Anubha Sinha reported on the recent
RetractionWatch fiasco. RetractionWatch is a blog that is dedicated to reporting retractions in the medical field. They reported about Dr. Anil Potti, who has ten retractions to his credit on their blog. A copyright infringement case has been filed against Retraction watch regarding the reporting of Dr. Potti by Newsbulet.in, whose editor is a Mr. Chatwal from Noida on the ground that RetractionWatch copied the blog posts regarding Dr. Potti from Newsbulet.in. This is unlikely as RetractionWatch published the posts on Dr. Potti in January, 2011 before Newsbulet was created in October, 2012. Anubha also notes that this is not the first time DMCA notices have been manipulated to serve an ulterior purpose.
It has been a very shocking and painful week for SpicyIP as we attempt to absorb the news of the
sudden demise of
Rahul Cherian, an expert and policy activist in disability law, intellectual property law and technology law . Mr.
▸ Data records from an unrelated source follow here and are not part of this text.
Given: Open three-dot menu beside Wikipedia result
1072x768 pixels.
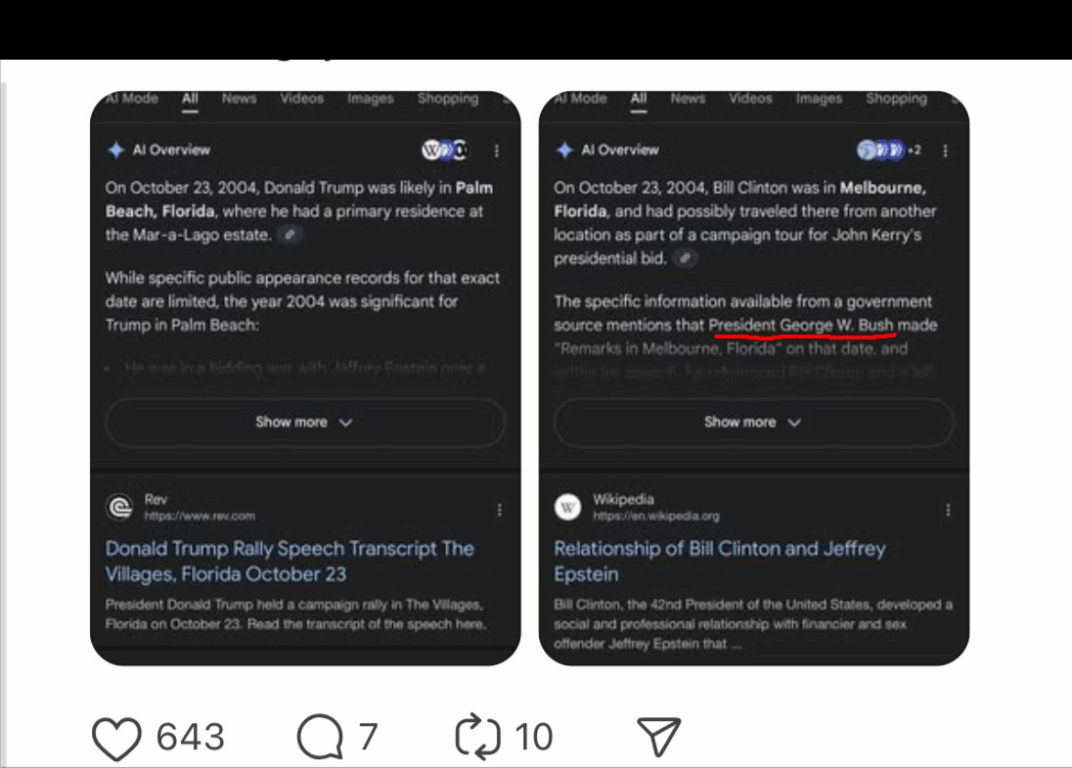Looking at the screenshot, I should click(x=947, y=510).
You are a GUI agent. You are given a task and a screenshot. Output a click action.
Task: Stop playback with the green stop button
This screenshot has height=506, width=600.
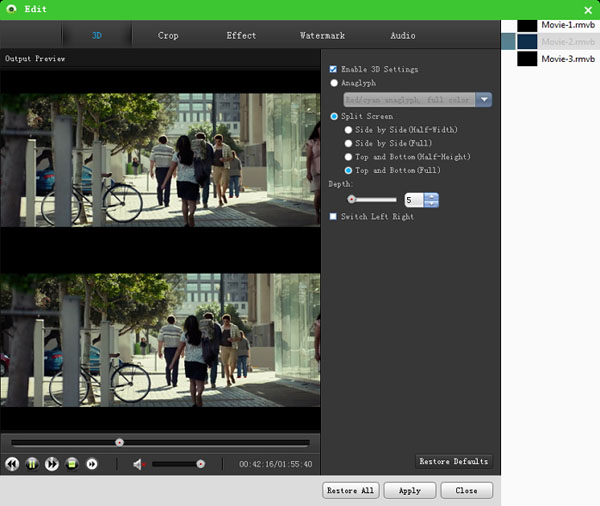coord(72,464)
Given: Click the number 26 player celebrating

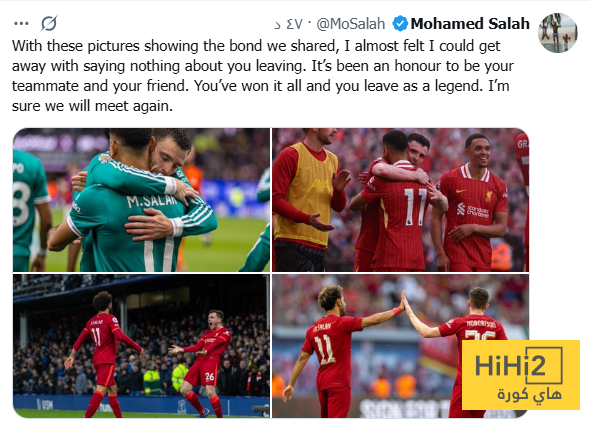Looking at the screenshot, I should click(203, 363).
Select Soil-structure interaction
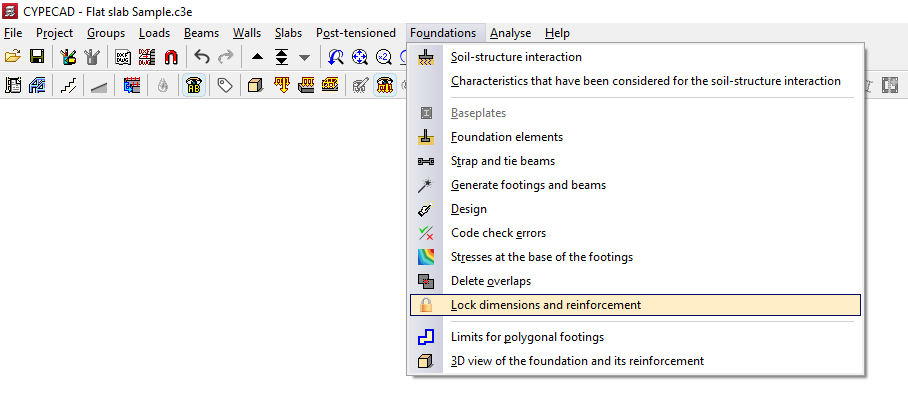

Cherian , a 1998 graduate of NLSIU Bangalore is the co-founder of Inclusive Planet Centre for Disability and Policy, a NGO. He was a fellow of the Centre for Internet and Society, Bangalore as well as a partner at IndoJuris Law Offices, Chennai.
International DevelopmentsManaging IP survey: The 20th edition of
Managing IP's annual survey of the leading IP firms across the world is due this year. The survey and ranking of patent firms has already been released in the February issue of their magazine with the survey of trademark firms due in March and copyright firms in April.. Thye survey of patent firms includes the mergers, splits and hires in Europe, Asia as well as a state by state analysis of firms across the United Sates.
Copyright for librarians: An essential handbook: This is a concise and
simplified copyright law book for librarians developed by Harvard's Berkman Centre for Internet and Society. The book covers new developments in the area of copyright law and can be downloaded for free from
here.
Draft text on the protection of genetic resources: WIPO delegates of the Intergovernmental Committee on Intellectual Property and Genetic Resources, Traditional Knowledge and Folklore (IGC) after a week long drafting exercise have produced a
draft text on the protection of genetic resources which is to be tabled before WIPO's annual General Assembly in September 2013 as per the Committee's mandate. It is aimed at protecting genetic resources from misappropriation. Joint recommendations and proposals have been submitted by many developed and developing countries around the world.
Promoting Access to Medical Technologies and Innovation is a
study co-edited by WHO, WTO and WIPO on the interplay between public health, intellectual property and trade which was launched last week . The 250 page document is aimed at policymakers, international organisations, academics, researchers and non-governmental organisations. The heads of all three organizations were clear on the fact that the study is not meant as a final report and that it should be "
treated as a practical resource and not a doctrinal treatise."
Two IP centric documentaries that have come to our notice this week are
TPB-AFK and
Fire in the blood. TPB-AFK documents the trial of Pirate Bay administrators who were convicted in a civil and criminal copyright case in Sweden in 2009 against the Government for their work with Pirate Bay. Fire in the Blood documents the death of millions in developing countries from AIDS as the importation of life saving generic drugs to these countries is blocked by the WTO as a result of the TRIPS agreement. TPB-AFK is available online while Fire in the bloods is coming to theaters this April.